• _AIM OF THE TASK_
Reproduce the passage of the review of Fall starting at "Dodge, although his" and ending at "name as Egdod)".

Fall by Neal Stephenson – Book

From a Google Image Search – The Verge

When Neal Stephenson takes on a subject he does not fool around, or he does but with purpose. In Fall, Neal Stephenson takes on the small topics of our times like how to fix the internet, immortality, artificial intelligence, and the Singularity. He even gets in a prolonged jab at modern American culture when he takes us with Sophia to Ameristan for a quick and terrifying visit (hint: the border is made up of WalMarts).

Who is Sophia? She’s Dodge’s great niece. Dodge, also known as Richard Forthrast, is the key character in this sprawling novel. One of Dodge’s last acts before entering a clinic for a simple procedure (which proves fatal) is to be distracted by a red leaf that he catches on the palm of his hand before it hits the pavement (Fall). He asks “if we lived on as spirits or were reconstituted as digital simulations” would things still have “quale” (for example) ‘the subjective experience of redness’.

Dodge, although his demise is premature, has made legal arrangements to have his brain frozen (a legal dilemma since the cryonics company has folded, but also not a dilemma because Forthrast is a very wealthy man with relatives who love him). So his brain is separated from his body until those at the forefront of using computers to scan brains and preserve them in digital form can progress. Once this is accomplished Dodge awakens in an empty digital simulation, a digital afterlife. But Dodge earned his fortune as the inventor of a popular world-building game called T’Rain. He begins to build a world to give the afterlife form. Back on earth living people can watch Dodge’s simulation unfold (he remembers his name as Egdod)

Dodge’s cohorts and rivals are Corvallis Kawasaki (cohort) and Elmo Shepherd (rival) and, of course his niece Zula, mother of Sophia (loyal family). A fake nuclear incident which leaves many people believing that the town of Moab, Utah was attacked points out some of shortcomings of the internet. “The Internet – what Dodge used to call the Miasma – had just gone completely wrong. Down to the molecular level it was still a hippie grad school project. Like a geodesic dome that a bunch of flower children had assembled from scrap lumber on ground infested with termites and carpenter ants. So rotten that rot was the only thing that was holding it together.”

[Stored data]
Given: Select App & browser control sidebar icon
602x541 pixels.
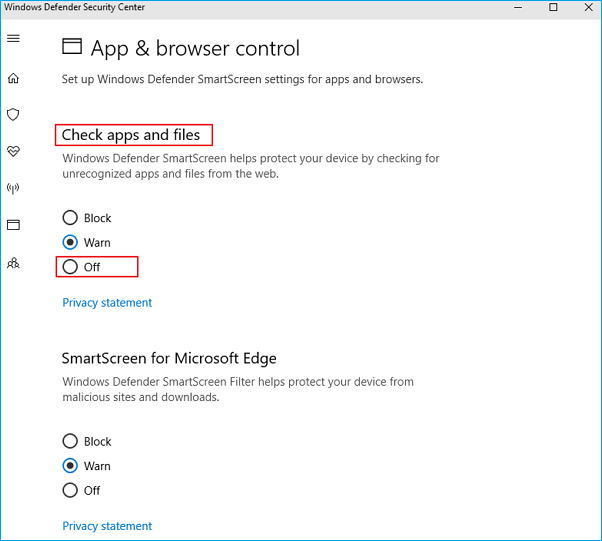Looking at the screenshot, I should coord(13,225).
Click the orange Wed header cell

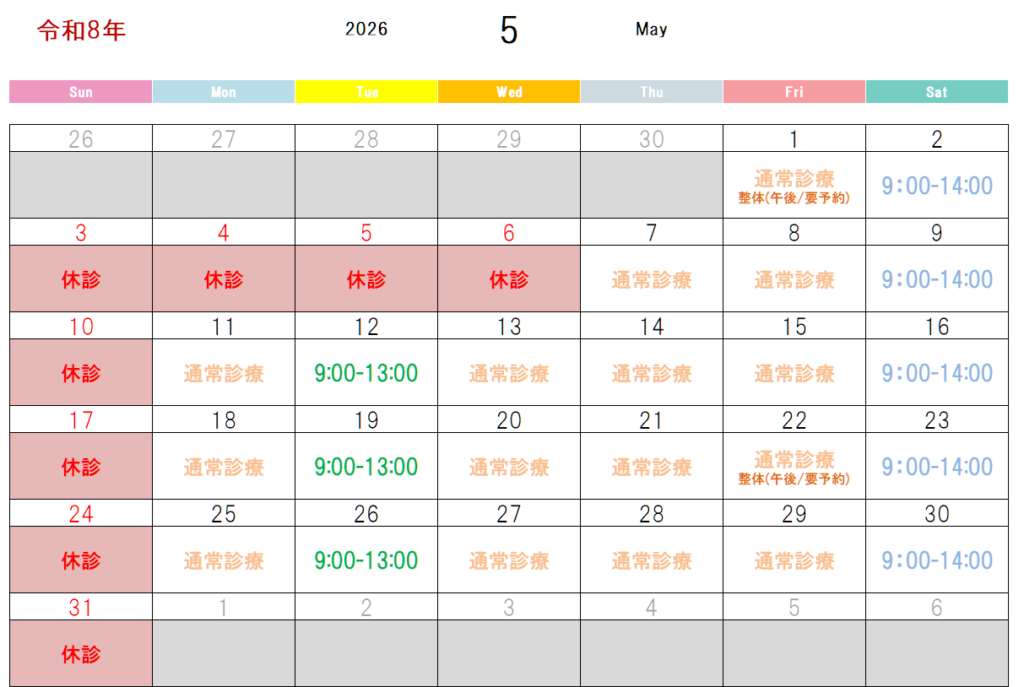(x=509, y=92)
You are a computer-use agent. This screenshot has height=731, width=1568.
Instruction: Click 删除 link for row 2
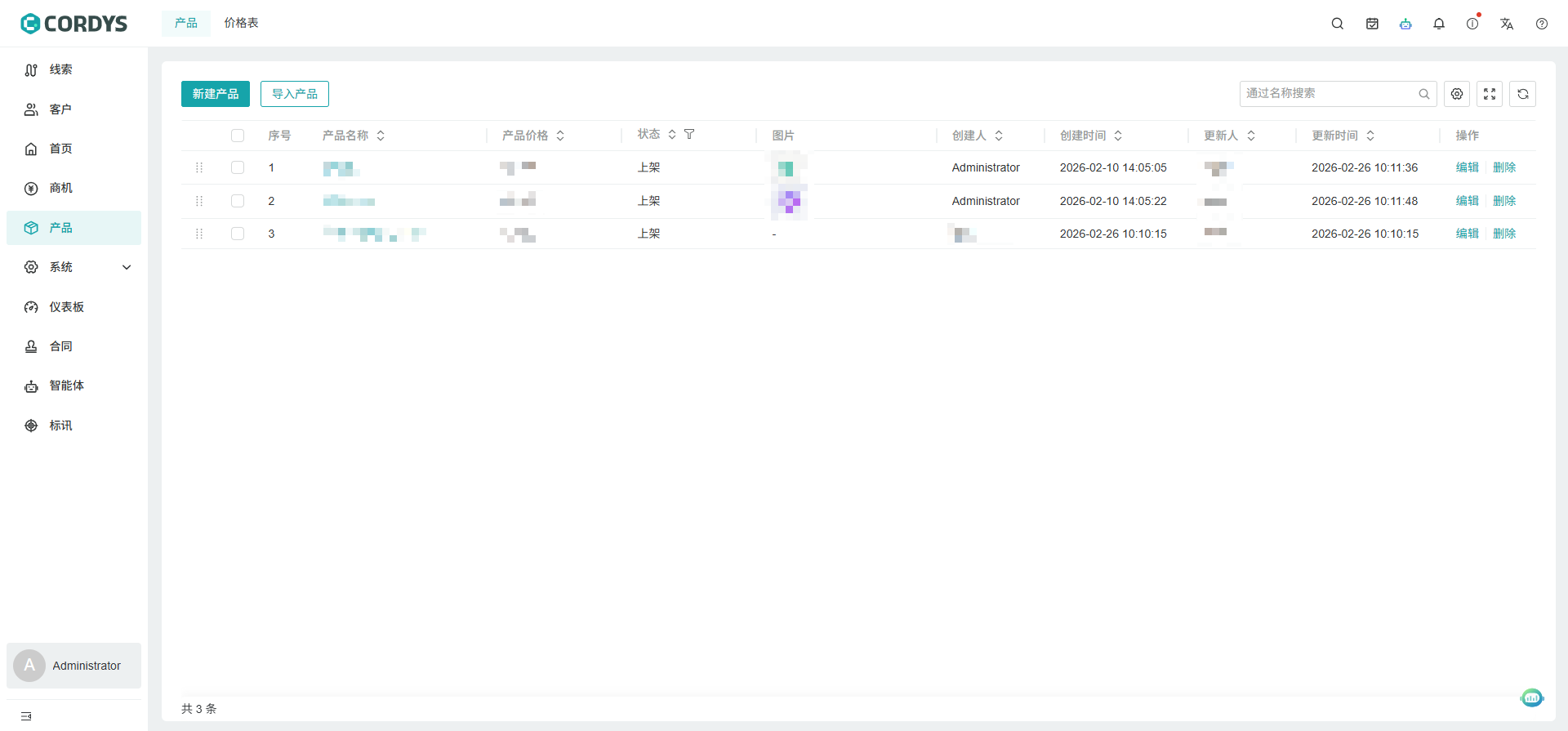1503,201
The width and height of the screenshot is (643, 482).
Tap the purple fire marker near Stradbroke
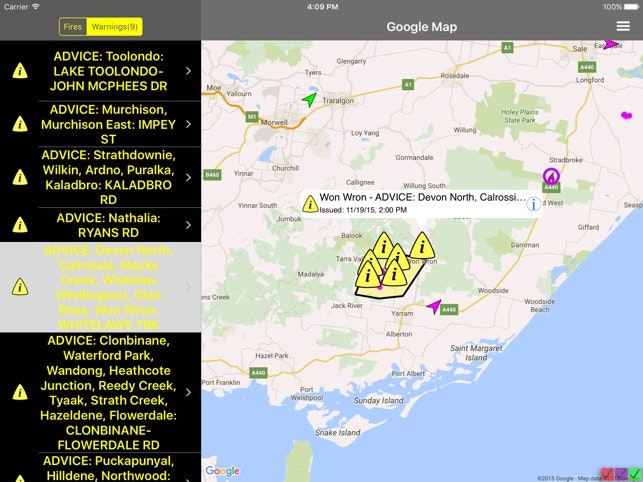(x=550, y=177)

• _RESULT_
Dodge, although his demise is premature, has made legal arrangements to have his brain frozen (a legal dilemma since the cryonics company has folded, but also not a dilemma because Forthrast is a very wealthy man with relatives who love him). So his brain is separated from his body until those at the forefront of using computers to scan brains and preserve them in digital form can progress. Once this is accomplished Dodge awakens in an empty digital simulation, a digital afterlife. But Dodge earned his fortune as the inventor of a popular world-building game called T’Rain. He begins to build a world to give the afterlife form. Back on earth living people can watch Dodge’s simulation unfold (he remembers his name as Egdod)